#### [Exercise details]
With the line containing "[SumoMe] (13, 1297)" as the start and the line containing "House Wash Pricing" as the end, transcribe that span of the entries below exactly, including both.
▬▬▬▬▬▬
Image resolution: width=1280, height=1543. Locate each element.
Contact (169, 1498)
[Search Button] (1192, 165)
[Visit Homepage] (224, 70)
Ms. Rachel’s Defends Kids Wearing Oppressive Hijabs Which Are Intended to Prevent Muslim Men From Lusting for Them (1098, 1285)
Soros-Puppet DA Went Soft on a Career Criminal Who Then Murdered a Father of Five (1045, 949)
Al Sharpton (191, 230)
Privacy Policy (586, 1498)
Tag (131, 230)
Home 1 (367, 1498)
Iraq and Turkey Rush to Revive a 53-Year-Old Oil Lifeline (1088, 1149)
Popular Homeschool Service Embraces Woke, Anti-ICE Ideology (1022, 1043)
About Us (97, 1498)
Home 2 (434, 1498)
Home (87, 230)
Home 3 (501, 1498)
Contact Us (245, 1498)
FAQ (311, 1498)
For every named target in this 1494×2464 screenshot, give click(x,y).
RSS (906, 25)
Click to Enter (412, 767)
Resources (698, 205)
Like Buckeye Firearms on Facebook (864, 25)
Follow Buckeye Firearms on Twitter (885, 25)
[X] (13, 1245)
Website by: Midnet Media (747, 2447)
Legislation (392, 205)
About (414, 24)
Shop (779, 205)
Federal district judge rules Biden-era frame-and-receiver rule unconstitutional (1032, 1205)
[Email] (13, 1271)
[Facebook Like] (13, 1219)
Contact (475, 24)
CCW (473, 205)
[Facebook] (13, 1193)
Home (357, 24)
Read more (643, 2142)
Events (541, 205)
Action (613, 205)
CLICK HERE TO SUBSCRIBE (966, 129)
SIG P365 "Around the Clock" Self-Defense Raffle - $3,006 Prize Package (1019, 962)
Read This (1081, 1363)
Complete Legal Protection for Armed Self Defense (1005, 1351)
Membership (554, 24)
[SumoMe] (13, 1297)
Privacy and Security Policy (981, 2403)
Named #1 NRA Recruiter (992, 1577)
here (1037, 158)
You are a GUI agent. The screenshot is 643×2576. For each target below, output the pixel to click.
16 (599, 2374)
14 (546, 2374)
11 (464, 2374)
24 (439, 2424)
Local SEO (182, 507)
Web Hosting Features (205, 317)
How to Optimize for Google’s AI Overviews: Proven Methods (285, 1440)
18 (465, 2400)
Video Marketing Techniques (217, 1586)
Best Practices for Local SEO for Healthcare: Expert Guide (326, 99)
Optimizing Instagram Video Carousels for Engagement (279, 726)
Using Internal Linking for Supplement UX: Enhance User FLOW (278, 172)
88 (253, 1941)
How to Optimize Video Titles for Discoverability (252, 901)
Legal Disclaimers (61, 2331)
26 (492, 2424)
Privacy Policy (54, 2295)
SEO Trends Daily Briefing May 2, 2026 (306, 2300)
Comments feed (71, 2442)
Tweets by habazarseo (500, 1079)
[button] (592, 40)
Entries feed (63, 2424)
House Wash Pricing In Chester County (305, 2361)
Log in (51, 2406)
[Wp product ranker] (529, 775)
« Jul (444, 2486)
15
▬▬▬▬▬▬
#### [Problem solution]
[SumoMe] (13, 1297)
Privacy and Security Policy (981, 2403)
Named #1 NRA Recruiter (992, 1577)
here (1037, 158)
You are a GUI agent. The screenshot is 643×2576. For each target below, output the pixel to click.
16 (599, 2374)
14 (546, 2374)
11 (464, 2374)
24 (439, 2424)
Local SEO (182, 507)
Web Hosting Features (205, 317)
How to Optimize for Google’s AI Overviews: Proven Methods (285, 1440)
18 (465, 2400)
Video Marketing Techniques (217, 1586)
Best Practices for Local SEO for Healthcare: Expert Guide (326, 99)
Optimizing Instagram Video Carousels for Engagement (279, 726)
Using Internal Linking for Supplement UX: Enhance User FLOW (278, 172)
88 (253, 1941)
How to Optimize Video Titles for Discoverability (252, 901)
Legal Disclaimers (61, 2331)
26 (492, 2424)
Privacy Policy (54, 2295)
SEO Trends Daily Briefing May 2, 2026 (306, 2300)
Comments feed (71, 2442)
Tweets by habazarseo (500, 1079)
[button] (592, 40)
Entries feed (63, 2424)
House Wash Pricing In Chester County (305, 2361)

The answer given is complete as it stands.